I’m not afraid to admit that the reaction of some people during the project made me feel ashamed.

As social housing providers, we are often stepping in to provide a home that is helping people out of very challenging circumstances.

“One of our customers said all she could think of was how she was going to buy everything she needed as a bare minimum and the impact that living without this while she saved up would have on her children”

Imagine being in that situation and then walking into a house with your children and seeing it has no furniture, nothing on the walls, no white goods or even carpet.

For many people, entering their new home feels like one step forward and two steps back.

One of our customers said all she could think of was how she was going to buy everything she needed as a bare minimum and the impact that living without this while she saved up would have on her children. Others said they would rather remain in a homeless hostel.

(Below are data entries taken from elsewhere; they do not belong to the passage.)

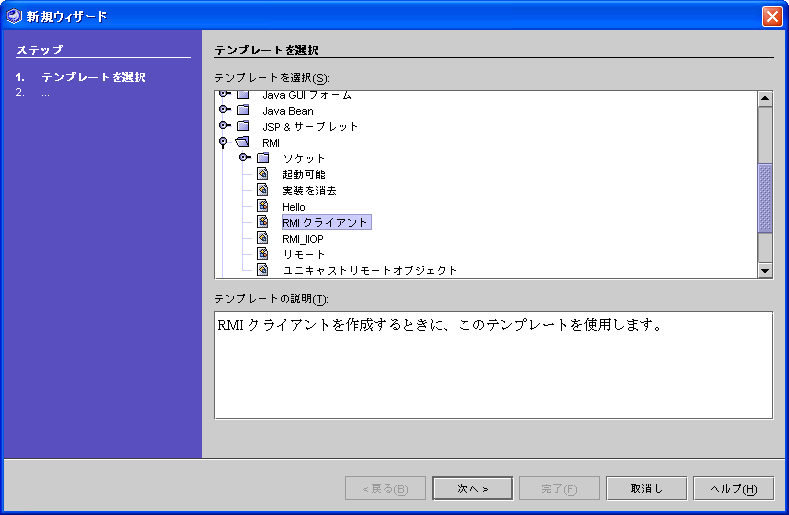Click the 次へ > button
789x515 pixels.
472,488
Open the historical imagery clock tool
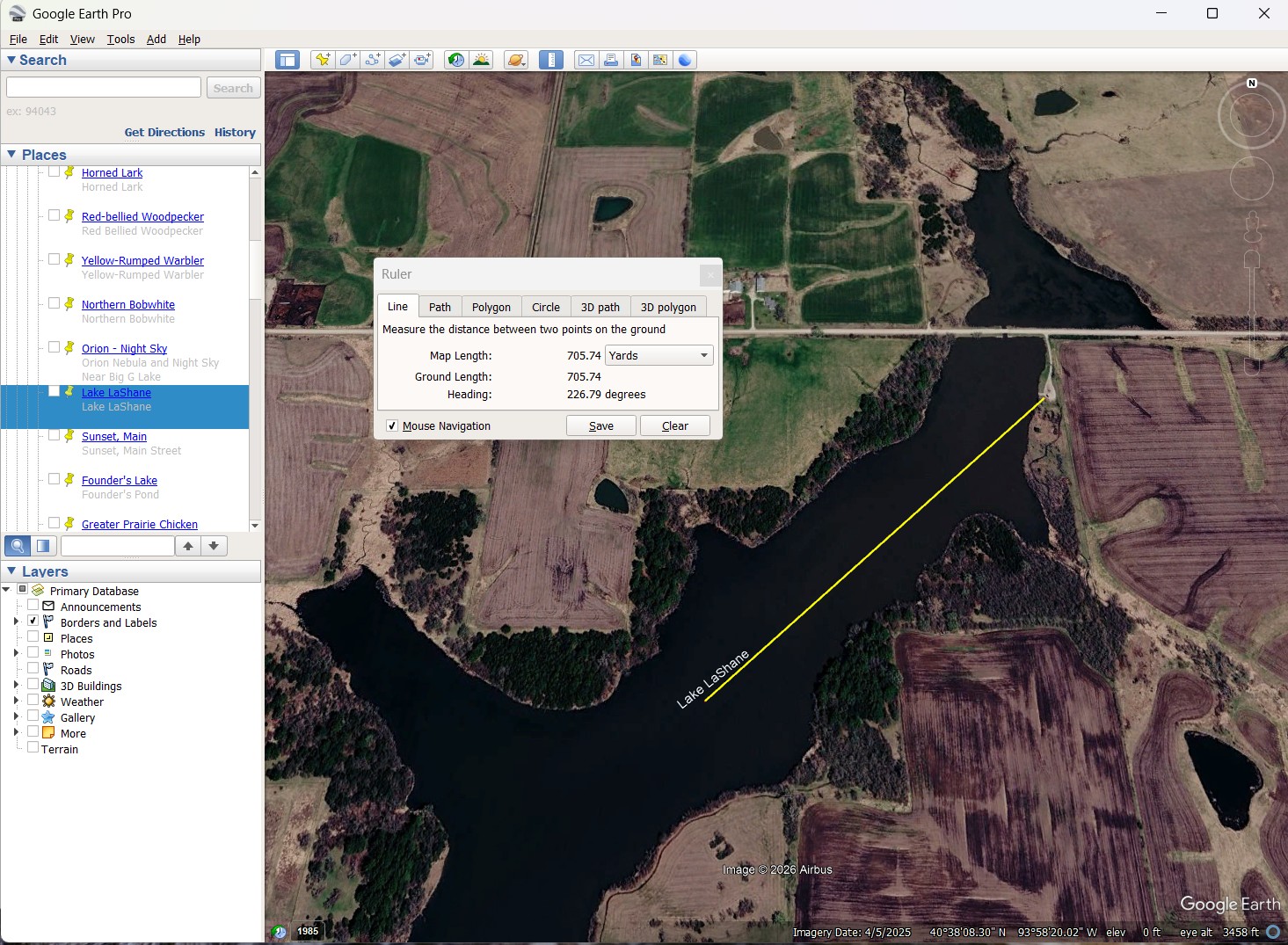1288x945 pixels. click(455, 60)
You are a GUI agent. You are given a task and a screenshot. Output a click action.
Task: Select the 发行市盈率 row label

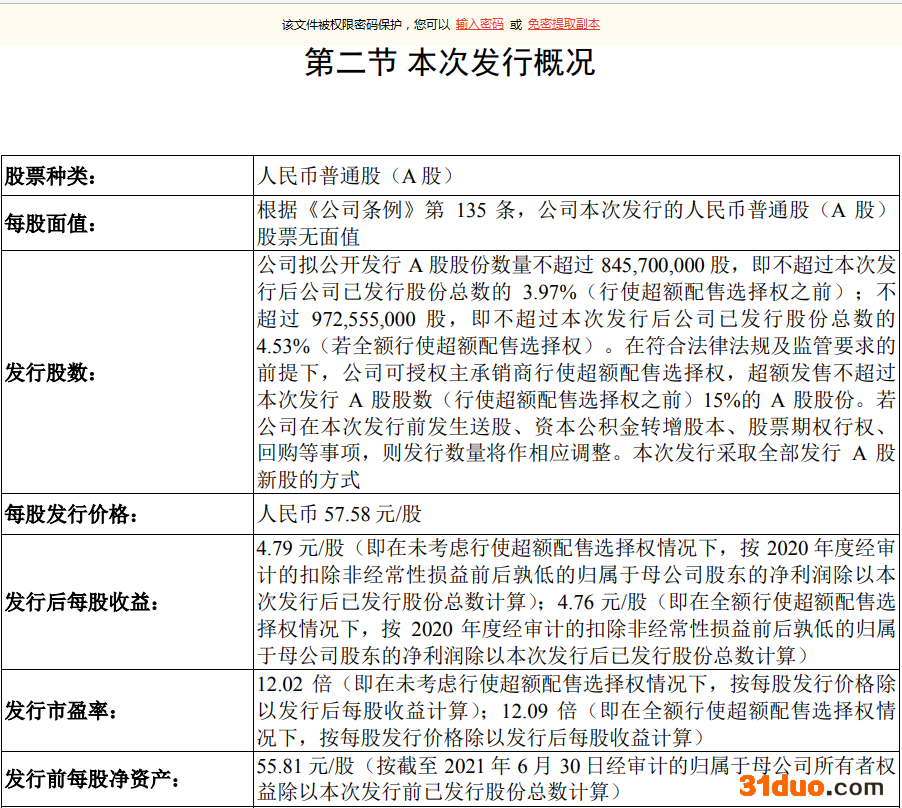point(61,712)
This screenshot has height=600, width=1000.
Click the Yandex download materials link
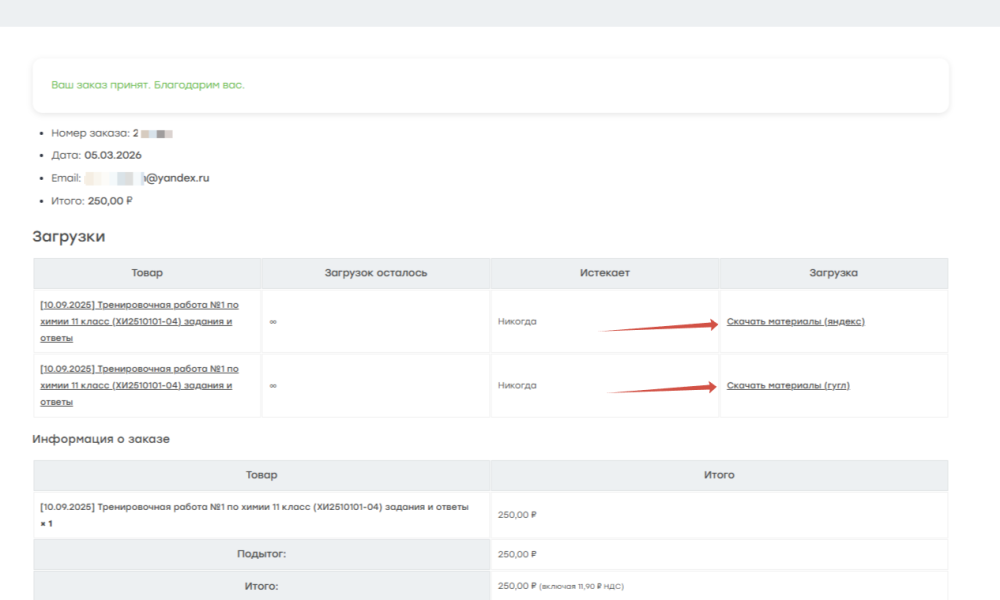coord(795,321)
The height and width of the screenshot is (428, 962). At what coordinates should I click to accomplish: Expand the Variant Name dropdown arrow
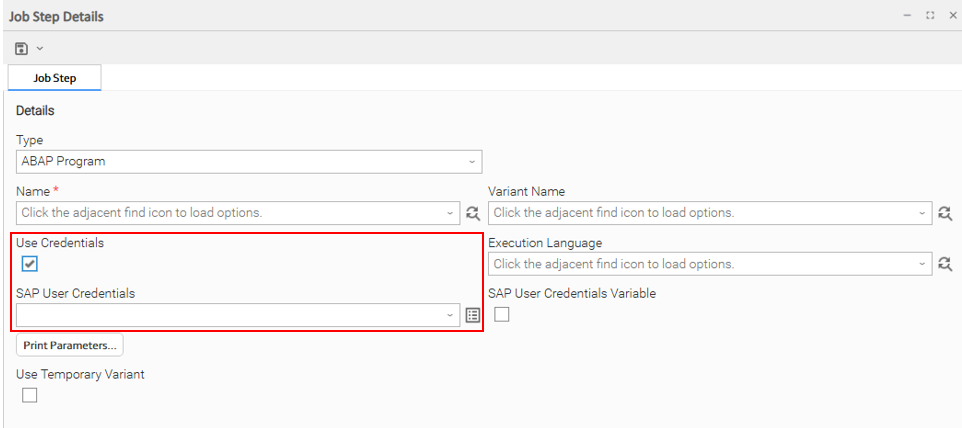tap(922, 213)
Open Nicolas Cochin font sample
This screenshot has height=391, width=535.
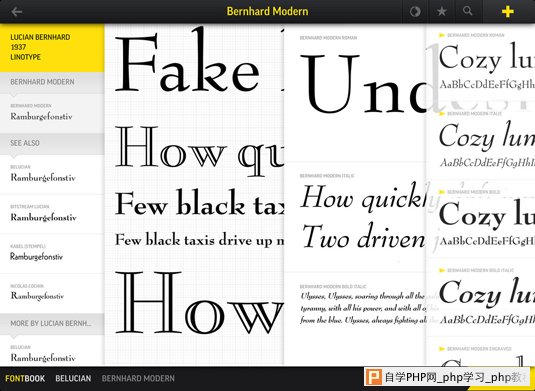pyautogui.click(x=52, y=293)
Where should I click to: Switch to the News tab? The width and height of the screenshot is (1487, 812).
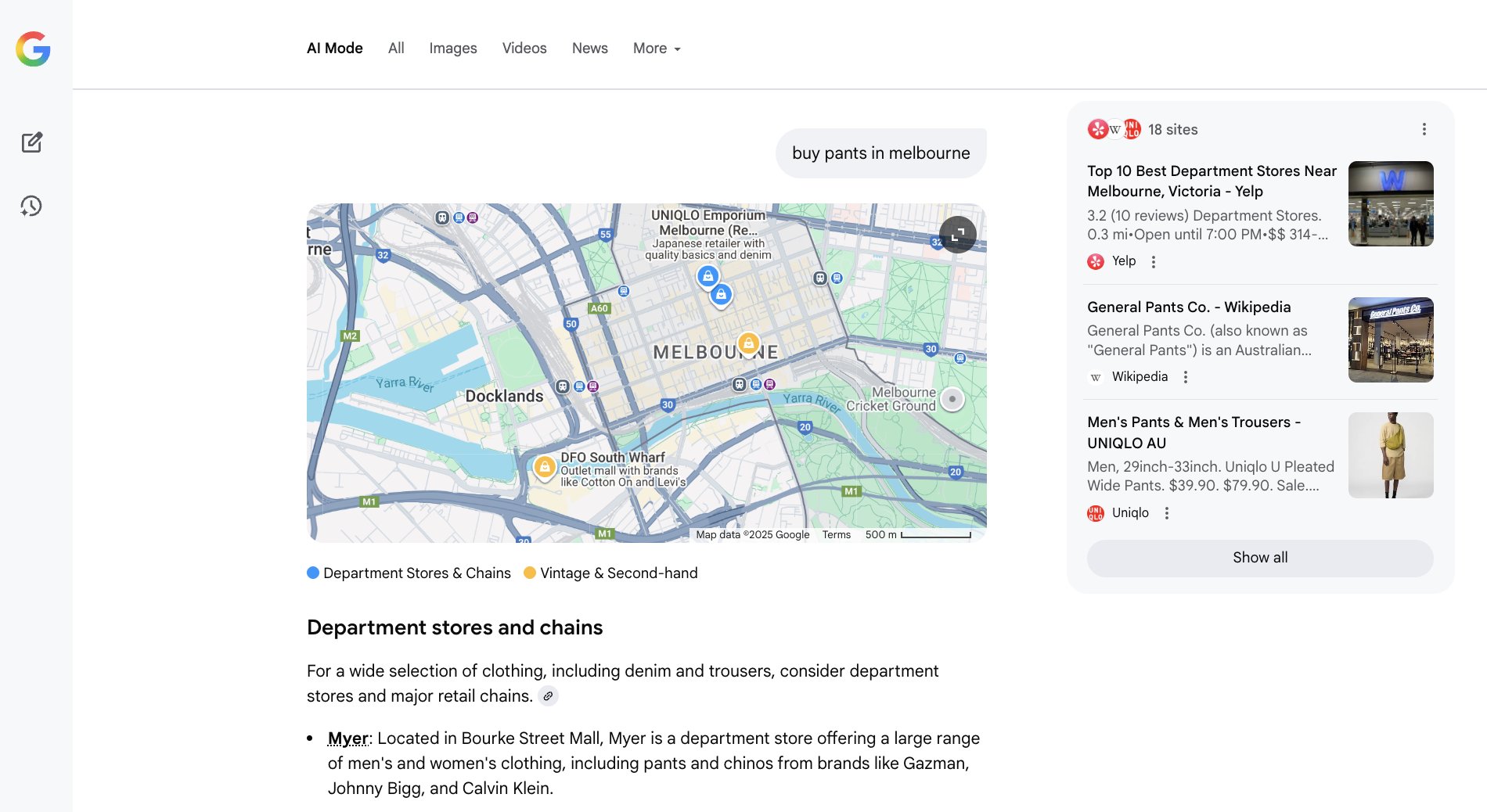click(x=589, y=49)
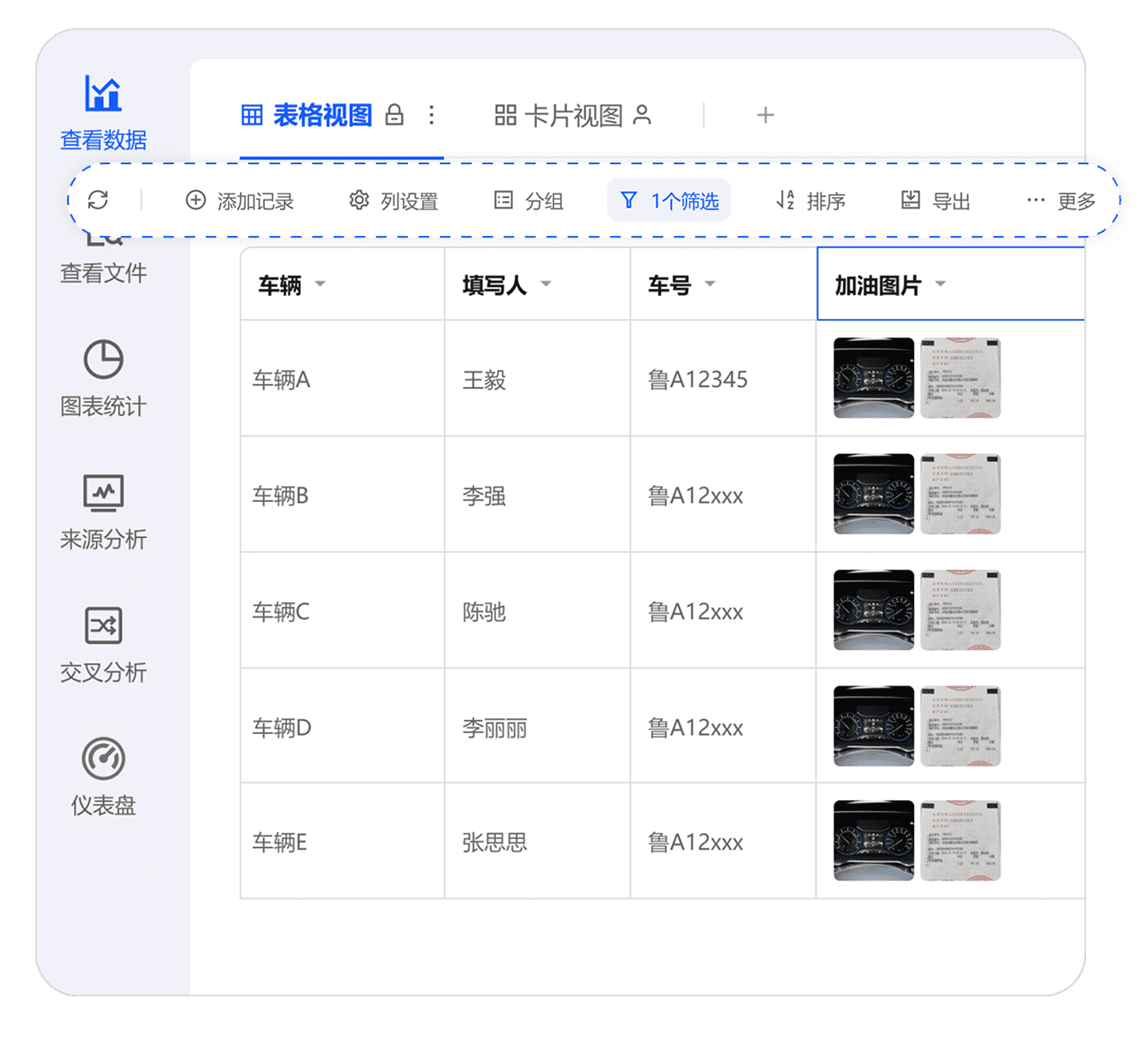Open dashboard photo thumbnail in 车辆A row
1148x1060 pixels.
(873, 378)
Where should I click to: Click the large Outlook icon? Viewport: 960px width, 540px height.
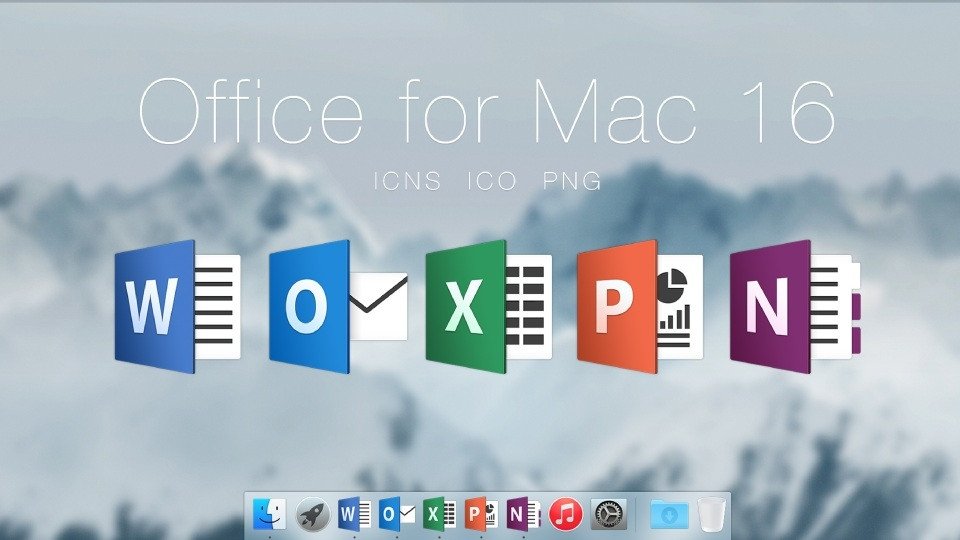point(337,307)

In the end, many people in this position get high-interest loans or take out finance deals to get hold of the things they need. Not televisions, games consoles or the luxuries some would have us believe, but a bed for their child, carpets, fridges – the things we can all agree we couldn’t live without.

It’s no wonder that just months down the line many of these tenants find themselves in trouble and struggling to pay their rent. And this too often spirals into a situation which is overwhelming and irretrievable.

To tackle this we created a super team made up of the people across our organisation who were closest to the re-let process. They worked with an innovation company to lead on what has become our ‘Fresh Start Standard’.

This new standard includes bright, clean decoration and flooring – what people told us they wanted during our research phase – as well as white goods.

“It’s no wonder that just months down the line many of these tenants find themselves in trouble and struggling to pay their rent. And this too often spirals into a situation which is overwhelming and irretrievable”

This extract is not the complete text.